▶ **Work instruction 1**
Using the BPA exposure text, explain why Health Canada considers it important to collect exposure data over an extended period.
▶ **Work instruction 2**
Please extend the BPA exposure text, starting after its final sentence.

Perhaps the most glaring omission from the media stories is a point so important that Health Canada included it in its short “Backgrounder” on the report.
“It is important to note that the presence of a chemical in a person’s body does not necessarily mean that it will affect their health.”
The report documents that BPA, in the form of its metabolite, is present in urine, which means exposure did occur. But what does that data mean for our health?
Fortunately for BPA, it’s relatively easy to interpret the data with respect to health. Along with other government bodies, Health Canada has already determined a safe intake level for BPA. In a previous study, Health Canada researchers further determined the amount of BPA that would be measured in urine if exposure occurred at the safe intake level. That value is known as the Biomonitoring Equivalent (BE) for BPA.
Comparison of the new data with the BE reveals that typical exposure to BPA in Canada is fully 1,000 times below the safe intake level set by Health Canada. The data strongly supports Health Canada’s earlier conclusion that “Bisphenol A does not pose a risk to the general population, including adults, teenagers and children.” But you wouldn’t have found that in the media coverage either.
How Does The Data Compare With Previous Studies?
With the data provided in this new report, Health Canada now has data on exposure of the general population of Canadians to BPA over an 8-year period from 2007-2015. Although Health Canada has previously concluded that BPA does not pose a risk to the general population, exposure data over extended periods of time is important to know whether there are any significant changes in exposure. Changes are not necessarily good or bad, but might be signals that further evaluation is needed.
A trend towards higher exposure might suggest the need to reevaluate Health Canada’s conclusion, or to consider whether any policies should be implemented or revised to limit exposure. In contrast, a trend towards lower exposure strengthens the conclusion by increasing the margin of safety and indicates that existing policies are adequate to control exposure.
The data on BPA exposure from the four reports shows a clear trend towards lower exposure over time. Although the data cannot inform on the specific source of exposure or why exposure is decreasing, the data does indicate that current use patterns for BPA and policies to control exposure are adequate to ensure a wide margin of safety.

▶ **Dataset excerpts**
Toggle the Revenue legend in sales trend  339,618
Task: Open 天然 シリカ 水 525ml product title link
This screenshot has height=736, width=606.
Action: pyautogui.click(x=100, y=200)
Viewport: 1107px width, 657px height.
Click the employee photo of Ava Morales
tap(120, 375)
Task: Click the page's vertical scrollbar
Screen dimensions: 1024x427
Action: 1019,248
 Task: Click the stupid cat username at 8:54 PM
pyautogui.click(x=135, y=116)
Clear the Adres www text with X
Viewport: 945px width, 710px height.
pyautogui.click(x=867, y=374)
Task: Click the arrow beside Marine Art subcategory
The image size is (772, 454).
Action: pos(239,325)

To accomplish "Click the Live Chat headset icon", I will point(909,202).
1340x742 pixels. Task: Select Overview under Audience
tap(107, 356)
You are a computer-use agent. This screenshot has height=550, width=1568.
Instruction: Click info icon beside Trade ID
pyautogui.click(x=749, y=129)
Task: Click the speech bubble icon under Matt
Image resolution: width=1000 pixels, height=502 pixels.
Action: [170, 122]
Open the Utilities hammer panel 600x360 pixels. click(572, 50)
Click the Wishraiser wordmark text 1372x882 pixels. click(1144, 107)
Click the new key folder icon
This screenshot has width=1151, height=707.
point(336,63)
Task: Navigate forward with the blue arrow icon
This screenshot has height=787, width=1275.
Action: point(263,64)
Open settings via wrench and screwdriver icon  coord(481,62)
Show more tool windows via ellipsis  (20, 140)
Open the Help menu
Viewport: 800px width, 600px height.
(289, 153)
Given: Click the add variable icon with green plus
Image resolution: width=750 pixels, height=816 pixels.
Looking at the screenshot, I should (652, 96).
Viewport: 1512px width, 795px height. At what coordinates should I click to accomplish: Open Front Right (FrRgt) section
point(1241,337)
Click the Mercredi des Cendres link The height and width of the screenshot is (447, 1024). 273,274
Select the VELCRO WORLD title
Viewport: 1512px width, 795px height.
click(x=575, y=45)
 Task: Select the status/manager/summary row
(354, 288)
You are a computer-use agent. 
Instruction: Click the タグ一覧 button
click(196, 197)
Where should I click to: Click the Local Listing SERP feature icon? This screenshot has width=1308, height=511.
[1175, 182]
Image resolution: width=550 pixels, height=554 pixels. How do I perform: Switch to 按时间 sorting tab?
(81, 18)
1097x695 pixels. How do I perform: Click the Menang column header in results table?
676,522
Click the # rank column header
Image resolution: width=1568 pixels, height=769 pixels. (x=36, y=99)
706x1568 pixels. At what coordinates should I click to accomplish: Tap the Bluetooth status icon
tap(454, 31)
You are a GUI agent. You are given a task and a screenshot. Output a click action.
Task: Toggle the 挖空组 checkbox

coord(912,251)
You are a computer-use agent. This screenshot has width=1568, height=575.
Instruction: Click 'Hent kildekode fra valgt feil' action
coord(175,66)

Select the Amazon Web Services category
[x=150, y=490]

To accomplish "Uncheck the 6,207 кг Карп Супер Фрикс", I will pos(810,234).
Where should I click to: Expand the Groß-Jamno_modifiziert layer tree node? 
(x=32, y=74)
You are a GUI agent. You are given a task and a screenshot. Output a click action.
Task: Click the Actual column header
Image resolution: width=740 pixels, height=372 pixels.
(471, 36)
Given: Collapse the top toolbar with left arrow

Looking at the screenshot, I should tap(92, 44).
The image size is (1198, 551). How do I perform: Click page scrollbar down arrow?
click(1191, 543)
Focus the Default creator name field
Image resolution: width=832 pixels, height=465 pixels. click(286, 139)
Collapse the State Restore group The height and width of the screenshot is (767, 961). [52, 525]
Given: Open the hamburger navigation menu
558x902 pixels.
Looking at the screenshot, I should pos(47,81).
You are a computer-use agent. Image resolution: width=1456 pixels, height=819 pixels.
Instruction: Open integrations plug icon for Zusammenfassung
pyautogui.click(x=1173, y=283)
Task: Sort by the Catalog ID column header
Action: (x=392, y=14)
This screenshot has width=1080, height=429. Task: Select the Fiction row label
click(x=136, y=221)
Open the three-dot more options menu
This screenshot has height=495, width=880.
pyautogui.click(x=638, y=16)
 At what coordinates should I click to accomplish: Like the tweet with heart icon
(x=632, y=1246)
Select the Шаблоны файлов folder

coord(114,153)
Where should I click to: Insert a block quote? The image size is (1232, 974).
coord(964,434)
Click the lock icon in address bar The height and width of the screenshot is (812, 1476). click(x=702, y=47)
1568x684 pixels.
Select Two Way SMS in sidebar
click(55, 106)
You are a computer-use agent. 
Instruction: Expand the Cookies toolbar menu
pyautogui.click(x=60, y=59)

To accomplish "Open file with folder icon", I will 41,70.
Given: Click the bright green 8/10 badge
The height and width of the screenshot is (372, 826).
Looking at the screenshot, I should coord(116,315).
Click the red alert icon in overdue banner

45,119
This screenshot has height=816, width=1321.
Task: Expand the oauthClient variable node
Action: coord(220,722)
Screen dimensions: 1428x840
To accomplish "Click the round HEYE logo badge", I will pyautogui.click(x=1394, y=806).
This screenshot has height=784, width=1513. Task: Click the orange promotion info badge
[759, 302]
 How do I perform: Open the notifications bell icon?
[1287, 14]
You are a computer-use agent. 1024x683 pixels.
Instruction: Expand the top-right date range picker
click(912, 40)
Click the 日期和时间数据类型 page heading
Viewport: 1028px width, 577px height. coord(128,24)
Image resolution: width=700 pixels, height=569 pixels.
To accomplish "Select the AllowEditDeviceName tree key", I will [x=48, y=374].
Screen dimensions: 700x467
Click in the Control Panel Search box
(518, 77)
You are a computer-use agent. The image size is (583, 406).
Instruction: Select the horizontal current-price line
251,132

▶ **Written response 1**
Long-term data show whether exposure has changed significantly, and such changes can signal that further evaluation is needed. A rising trend might call for reevaluating Health Canada's conclusion or adjusting policies to limit exposure. A falling trend strengthens the conclusion by widening the margin of safety and shows that existing policies are adequate.

▶ **Written response 2**
In addition to the series of reports on the general population of Canadians, other Canadian government researchers have published four other studies that provide BPA exposure data on potentially sensitive subpopulations. These include three studies on pregnant women (1, 2, 3), one of which included data on infants, and a study on the First Nations people. Perhaps not surprisingly, exposures are similar for all populations examined with the notable exception of infants.
It is generally believed that most exposure to BPA is through the diet. Since infant diets are generally different from adult diets and more limited, infant exposure to BPA will not necessarily be the same as adult exposure. Although data is limited to one study, infant exposure is significantly lower, which suggests that existing policies to control exposure are adequate for infants as well as adults. The data also indicates that Health Canada’s conclusion that BPA does not pose a risk to Canadians is applicable to infants.
How Does The New Data Compare With The Rest Of The World?
It’s not just Canadians who need not be concerned about BPA. A recent analysis from a group of researchers in China revealed that exposure to BPA is very low in every one of the 30 countries where it’s been measured.
That analysis included data from studies on exposure to BPA that have been published in the peer-reviewed scientific literature. All told, the researchers found more than 140 studies with data on over 85,000 participants in 30 countries. The results from the new Health Canada study reaffirm that exposure of Canadians to BPA is similar to the exposure levels measured in the rest of the world.
The extensive data on exposure to BPA from all of these studies leaves little doubt that human exposure to BPA is extremely low and far below science-based safe intake limits. Perhaps the US Food and Drug Administration says it best in a Q&A on its website: Is BPA safe? Yes.